**EXERCISE INSTRUCTIONS:** Please transcribe the lines from the line with "Viewport: 828px width, 1216px" up to and including the line with "(x=410, y=457)", and leave the pictures out of your answer.

**ENTRIES PROVIDED:**
☆ ☆ ☆ ☆ ☆

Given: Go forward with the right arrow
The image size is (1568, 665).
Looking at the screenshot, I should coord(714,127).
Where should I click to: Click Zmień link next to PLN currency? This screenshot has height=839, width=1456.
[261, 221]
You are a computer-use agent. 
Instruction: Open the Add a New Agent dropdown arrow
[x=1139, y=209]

☆ ☆ ☆ ☆ ☆

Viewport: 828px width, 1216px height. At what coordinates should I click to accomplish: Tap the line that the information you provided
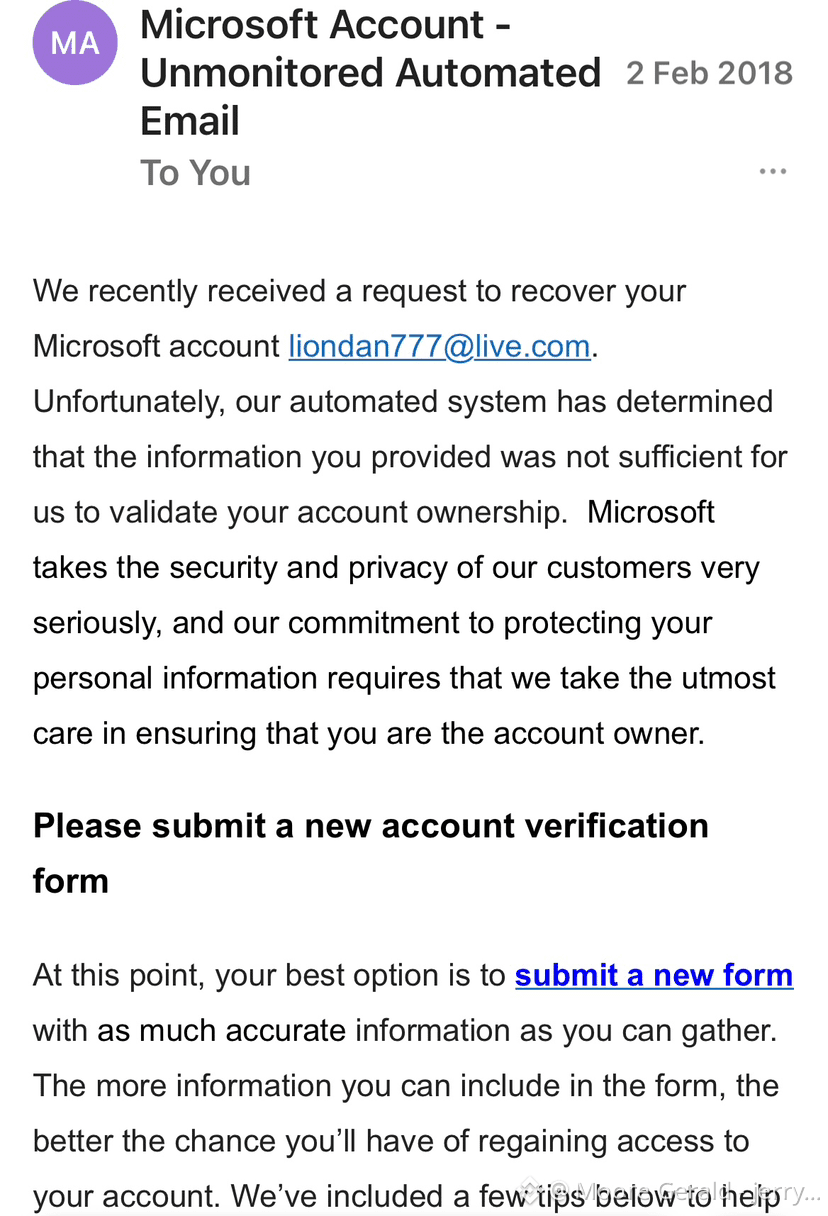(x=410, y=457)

☆ ☆ ☆ ☆ ☆

**EXERCISE RESPONSE:**
Viewport: 828px width, 1216px height. At what coordinates should I click to accomplish: Tap the line that the information you provided
(x=410, y=457)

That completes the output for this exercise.